What to work on → Output each line of the data word for word, from the first through the line that holds "You are a computer-use agent. This", and leave off whatever follows.

___ Records for this exercise

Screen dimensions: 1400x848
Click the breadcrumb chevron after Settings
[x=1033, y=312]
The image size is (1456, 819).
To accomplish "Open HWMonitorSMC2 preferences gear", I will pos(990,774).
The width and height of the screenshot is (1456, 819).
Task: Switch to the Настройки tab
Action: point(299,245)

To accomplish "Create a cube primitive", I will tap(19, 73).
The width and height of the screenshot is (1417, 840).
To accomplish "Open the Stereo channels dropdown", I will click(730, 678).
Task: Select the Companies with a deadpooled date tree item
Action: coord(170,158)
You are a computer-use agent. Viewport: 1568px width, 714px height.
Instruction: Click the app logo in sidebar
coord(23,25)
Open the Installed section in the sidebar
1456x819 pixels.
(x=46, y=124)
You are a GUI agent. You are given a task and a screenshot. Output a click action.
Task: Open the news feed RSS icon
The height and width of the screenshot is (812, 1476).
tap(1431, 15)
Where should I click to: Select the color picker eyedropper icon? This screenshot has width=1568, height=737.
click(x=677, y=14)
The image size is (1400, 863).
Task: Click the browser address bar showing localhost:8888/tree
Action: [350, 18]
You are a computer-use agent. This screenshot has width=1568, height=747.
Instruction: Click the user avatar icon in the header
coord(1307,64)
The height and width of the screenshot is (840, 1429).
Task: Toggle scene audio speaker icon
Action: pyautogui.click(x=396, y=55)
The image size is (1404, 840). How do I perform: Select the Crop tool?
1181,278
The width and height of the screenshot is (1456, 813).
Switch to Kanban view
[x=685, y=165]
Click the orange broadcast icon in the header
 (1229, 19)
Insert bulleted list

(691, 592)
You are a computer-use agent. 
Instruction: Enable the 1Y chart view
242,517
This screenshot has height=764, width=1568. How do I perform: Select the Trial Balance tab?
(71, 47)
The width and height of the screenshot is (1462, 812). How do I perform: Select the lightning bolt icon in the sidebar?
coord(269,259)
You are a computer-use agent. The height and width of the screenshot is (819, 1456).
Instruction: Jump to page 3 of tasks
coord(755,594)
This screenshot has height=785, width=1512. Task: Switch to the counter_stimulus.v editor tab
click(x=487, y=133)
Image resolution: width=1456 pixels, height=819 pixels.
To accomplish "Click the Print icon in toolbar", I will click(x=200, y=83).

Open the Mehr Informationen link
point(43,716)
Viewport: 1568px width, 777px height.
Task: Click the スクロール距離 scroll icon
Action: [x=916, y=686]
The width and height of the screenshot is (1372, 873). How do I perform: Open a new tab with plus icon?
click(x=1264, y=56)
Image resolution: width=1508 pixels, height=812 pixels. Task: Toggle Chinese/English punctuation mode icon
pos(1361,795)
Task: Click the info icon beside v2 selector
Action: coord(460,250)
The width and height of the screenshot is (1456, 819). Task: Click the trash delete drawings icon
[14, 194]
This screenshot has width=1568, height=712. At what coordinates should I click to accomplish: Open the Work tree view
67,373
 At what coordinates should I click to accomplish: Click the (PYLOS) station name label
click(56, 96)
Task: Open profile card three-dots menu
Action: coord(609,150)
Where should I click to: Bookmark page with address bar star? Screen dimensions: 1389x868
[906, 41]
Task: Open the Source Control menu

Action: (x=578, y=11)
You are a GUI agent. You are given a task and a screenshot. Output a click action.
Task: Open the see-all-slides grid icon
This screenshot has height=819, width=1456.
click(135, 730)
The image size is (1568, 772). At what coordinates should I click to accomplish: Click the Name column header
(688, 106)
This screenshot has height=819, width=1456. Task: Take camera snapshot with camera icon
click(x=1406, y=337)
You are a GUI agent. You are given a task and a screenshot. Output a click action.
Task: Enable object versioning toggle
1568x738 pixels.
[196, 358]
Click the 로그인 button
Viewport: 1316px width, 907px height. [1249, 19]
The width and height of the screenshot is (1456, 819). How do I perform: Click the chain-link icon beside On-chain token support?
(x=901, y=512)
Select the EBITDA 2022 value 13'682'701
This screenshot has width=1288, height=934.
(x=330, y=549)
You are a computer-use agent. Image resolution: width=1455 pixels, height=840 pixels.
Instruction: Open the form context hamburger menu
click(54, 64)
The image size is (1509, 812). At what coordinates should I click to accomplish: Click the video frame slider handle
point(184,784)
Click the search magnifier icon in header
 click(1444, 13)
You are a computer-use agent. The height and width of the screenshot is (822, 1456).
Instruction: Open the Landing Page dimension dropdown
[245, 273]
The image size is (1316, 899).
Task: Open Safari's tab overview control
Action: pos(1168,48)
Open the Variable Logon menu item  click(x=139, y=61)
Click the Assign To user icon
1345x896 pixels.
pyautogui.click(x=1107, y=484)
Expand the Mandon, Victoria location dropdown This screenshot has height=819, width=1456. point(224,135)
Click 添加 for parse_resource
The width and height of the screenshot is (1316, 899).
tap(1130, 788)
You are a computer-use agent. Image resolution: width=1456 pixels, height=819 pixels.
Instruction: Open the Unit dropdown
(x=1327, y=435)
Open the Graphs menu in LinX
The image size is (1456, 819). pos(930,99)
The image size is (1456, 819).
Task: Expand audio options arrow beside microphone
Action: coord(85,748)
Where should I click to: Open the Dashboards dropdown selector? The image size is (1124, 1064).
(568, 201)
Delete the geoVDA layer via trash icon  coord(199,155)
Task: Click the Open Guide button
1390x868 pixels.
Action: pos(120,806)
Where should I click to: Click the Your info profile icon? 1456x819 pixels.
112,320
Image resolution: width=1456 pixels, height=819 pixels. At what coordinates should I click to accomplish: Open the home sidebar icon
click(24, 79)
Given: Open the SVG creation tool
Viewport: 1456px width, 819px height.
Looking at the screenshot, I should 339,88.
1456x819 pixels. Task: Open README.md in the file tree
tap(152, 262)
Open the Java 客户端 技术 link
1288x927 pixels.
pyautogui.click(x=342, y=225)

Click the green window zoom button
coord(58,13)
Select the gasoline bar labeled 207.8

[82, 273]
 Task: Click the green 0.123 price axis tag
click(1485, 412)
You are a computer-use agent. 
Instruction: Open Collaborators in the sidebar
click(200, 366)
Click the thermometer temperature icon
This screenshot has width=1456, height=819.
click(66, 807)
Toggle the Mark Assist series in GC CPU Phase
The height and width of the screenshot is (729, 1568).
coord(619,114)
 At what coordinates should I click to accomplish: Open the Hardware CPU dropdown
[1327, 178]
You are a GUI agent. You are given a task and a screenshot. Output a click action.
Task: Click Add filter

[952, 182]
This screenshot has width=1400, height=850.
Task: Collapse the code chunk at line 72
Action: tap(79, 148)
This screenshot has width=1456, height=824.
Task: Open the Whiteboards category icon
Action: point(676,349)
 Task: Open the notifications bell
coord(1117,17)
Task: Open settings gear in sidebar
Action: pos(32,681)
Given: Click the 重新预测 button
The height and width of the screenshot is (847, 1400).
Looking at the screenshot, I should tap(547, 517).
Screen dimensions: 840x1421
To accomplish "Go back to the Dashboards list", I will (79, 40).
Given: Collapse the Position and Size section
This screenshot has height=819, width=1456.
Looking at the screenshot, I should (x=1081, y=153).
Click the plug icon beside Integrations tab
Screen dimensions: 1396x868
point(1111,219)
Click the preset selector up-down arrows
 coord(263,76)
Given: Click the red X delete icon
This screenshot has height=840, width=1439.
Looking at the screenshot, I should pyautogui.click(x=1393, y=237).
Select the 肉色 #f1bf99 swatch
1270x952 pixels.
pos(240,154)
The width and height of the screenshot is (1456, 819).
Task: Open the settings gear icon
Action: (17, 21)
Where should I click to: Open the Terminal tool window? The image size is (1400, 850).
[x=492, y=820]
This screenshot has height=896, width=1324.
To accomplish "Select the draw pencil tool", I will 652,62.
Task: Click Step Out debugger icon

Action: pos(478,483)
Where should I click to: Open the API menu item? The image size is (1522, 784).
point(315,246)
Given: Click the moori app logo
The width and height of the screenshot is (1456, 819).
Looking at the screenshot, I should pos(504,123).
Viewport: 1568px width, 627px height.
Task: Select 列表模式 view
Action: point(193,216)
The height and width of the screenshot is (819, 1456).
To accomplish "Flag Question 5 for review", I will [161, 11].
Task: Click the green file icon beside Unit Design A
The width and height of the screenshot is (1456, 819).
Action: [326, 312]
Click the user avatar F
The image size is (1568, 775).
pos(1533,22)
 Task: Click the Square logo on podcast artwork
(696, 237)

______

Final answer →
Screen dimensions: 1400x848
Click the breadcrumb chevron after Settings
[x=1033, y=312]
The image size is (1456, 819).
To accomplish "Open HWMonitorSMC2 preferences gear", I will pos(990,774).
The width and height of the screenshot is (1456, 819).
Task: Switch to the Настройки tab
Action: point(299,245)

To accomplish "Create a cube primitive", I will tap(19, 73).
The width and height of the screenshot is (1417, 840).
To accomplish "Open the Stereo channels dropdown", I will click(730, 678).
Task: Select the Companies with a deadpooled date tree item
Action: coord(170,158)
You are a computer-use agent. Viewport: 1568px width, 714px height.
Instruction: Click the app logo in sidebar
coord(23,25)
Open the Installed section in the sidebar
1456x819 pixels.
(x=46, y=124)
You are a GUI agent. You are given a task and a screenshot. Output a click action.
Task: Open the news feed RSS icon
The height and width of the screenshot is (812, 1476).
tap(1431, 15)
Where should I click to: Select the color picker eyedropper icon? This screenshot has width=1568, height=737.
click(x=677, y=14)
The image size is (1400, 863).
Task: Click the browser address bar showing localhost:8888/tree
Action: [350, 18]
You are a computer-use agent. This screenshot has width=1568, height=747.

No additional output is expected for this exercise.